(Work to complete) Copy the records below word for word, starting with the line that contains "Task: Click James's" and going on through the line that contains "This screenshot has width=1146, height=1647.". Leave the pictures out of your answer.

(Given entries)
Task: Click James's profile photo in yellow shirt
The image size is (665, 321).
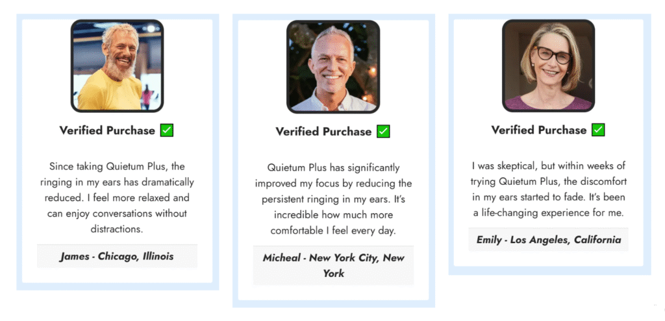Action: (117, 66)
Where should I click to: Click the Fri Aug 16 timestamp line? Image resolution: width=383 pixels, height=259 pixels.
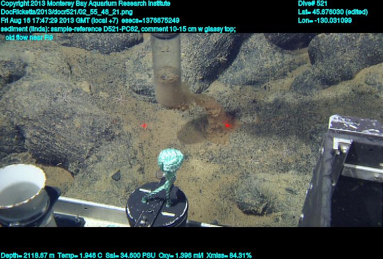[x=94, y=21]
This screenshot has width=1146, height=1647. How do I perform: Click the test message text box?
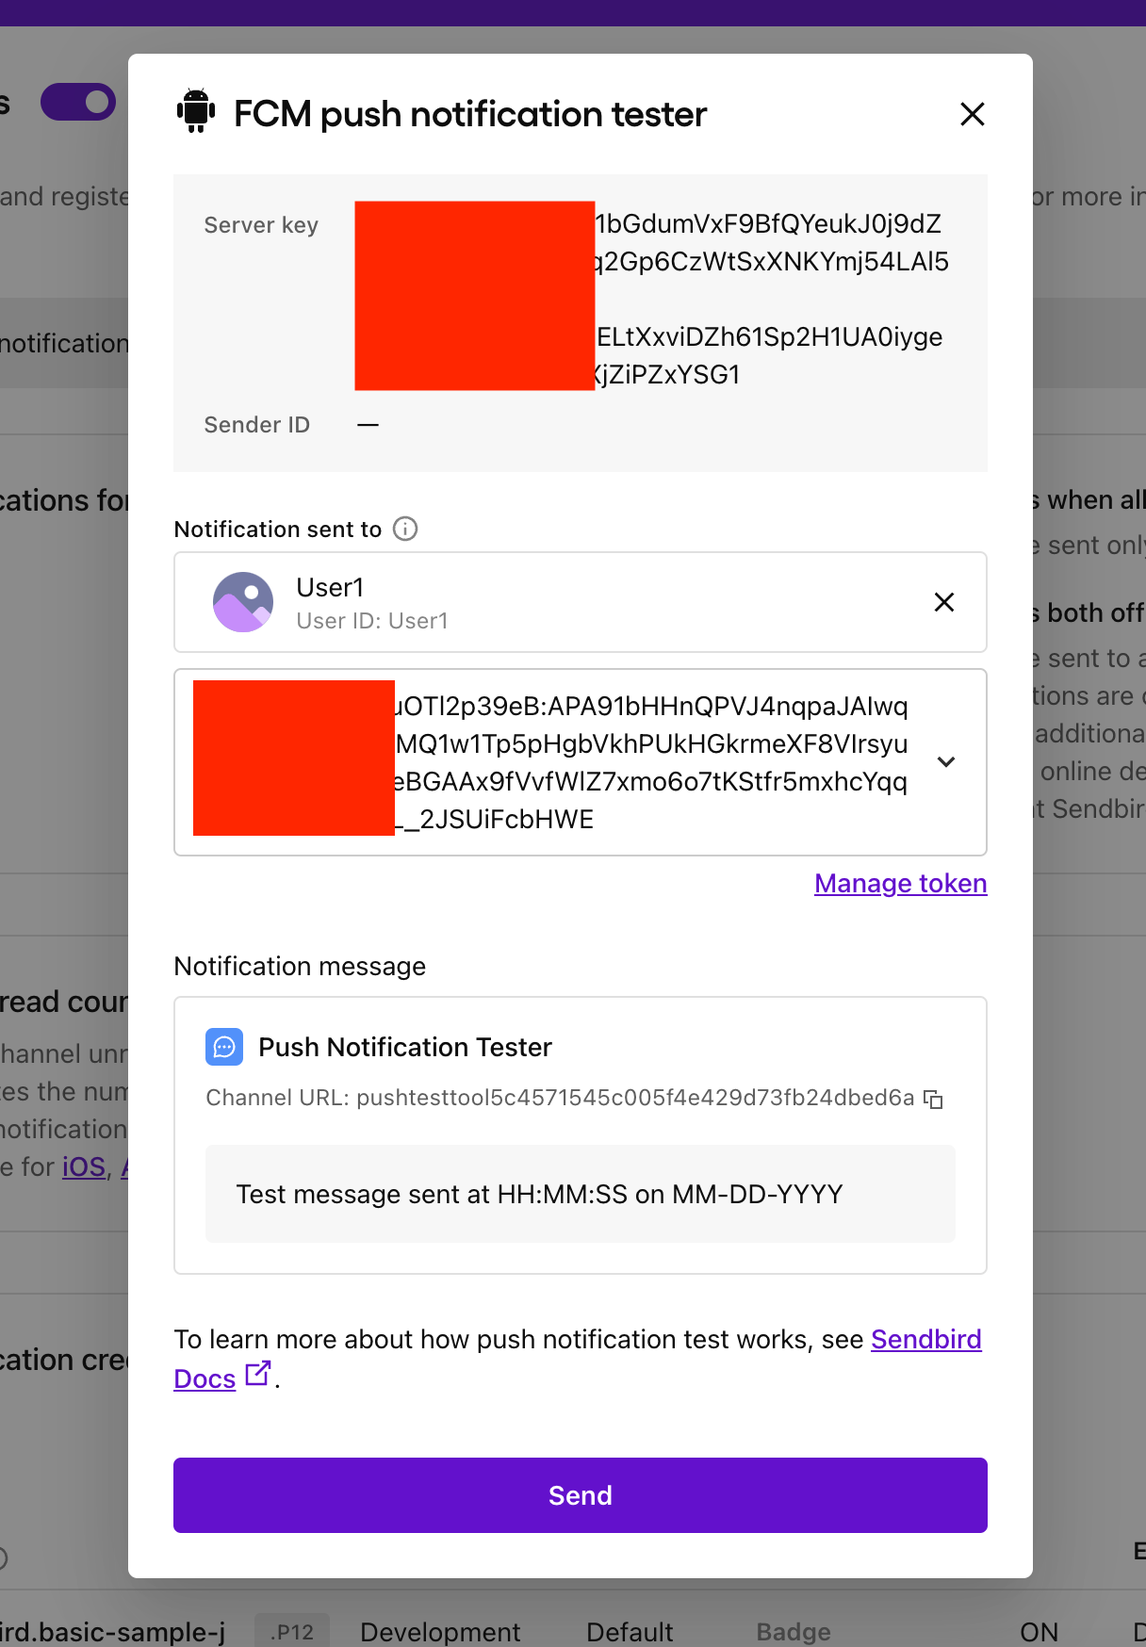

--

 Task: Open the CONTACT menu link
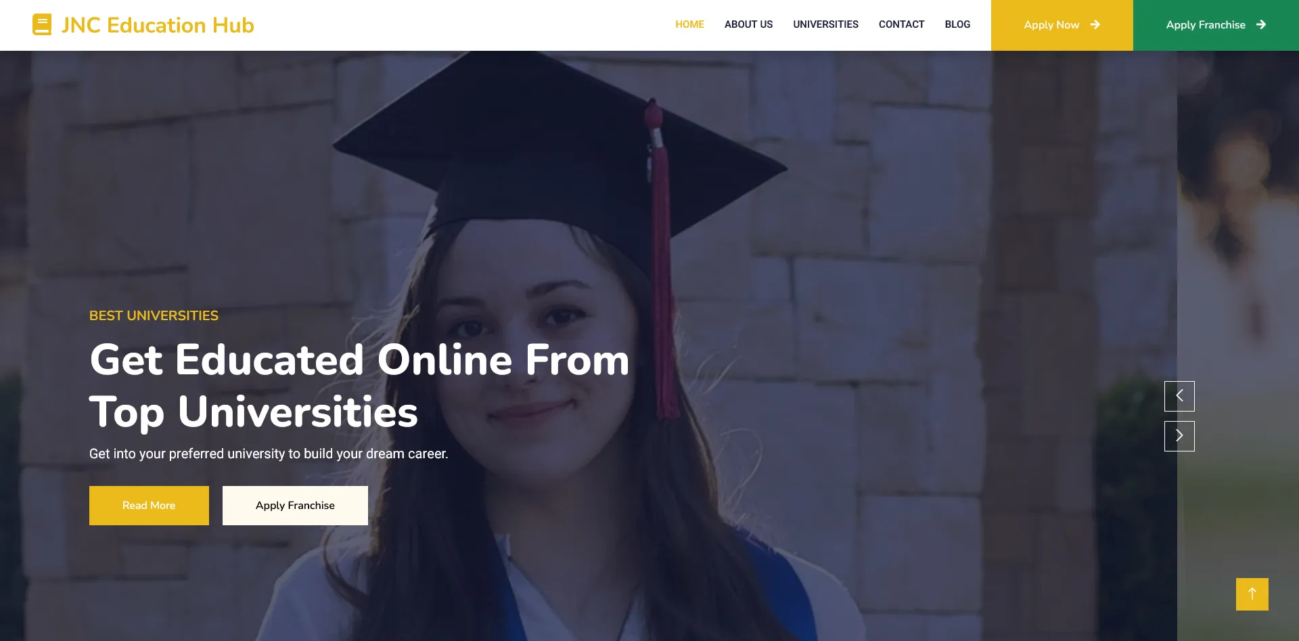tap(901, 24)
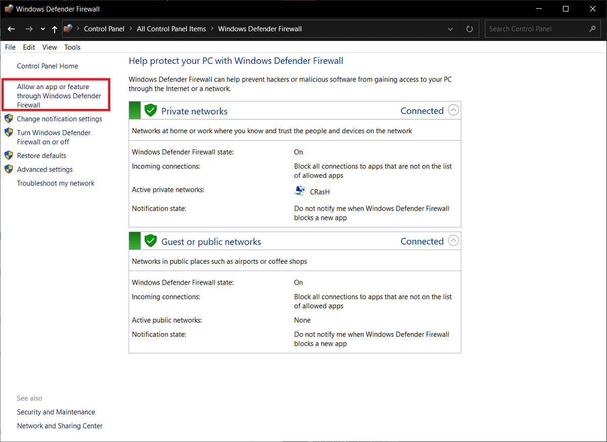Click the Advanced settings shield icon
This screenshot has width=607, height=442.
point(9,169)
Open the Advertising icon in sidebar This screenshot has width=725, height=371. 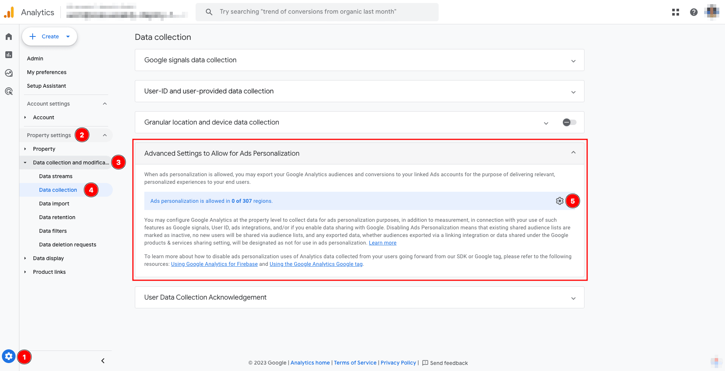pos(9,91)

(Result below)
Task: Click James's profile photo in yellow shirt
The image size is (665, 321).
Action: (117, 66)
Where should I click to: Click the Fri Aug 16 timestamp line? Image resolution: width=383 pixels, height=259 pixels.
[x=94, y=21]
This screenshot has width=1146, height=1647. How do I perform: Click the test message text box?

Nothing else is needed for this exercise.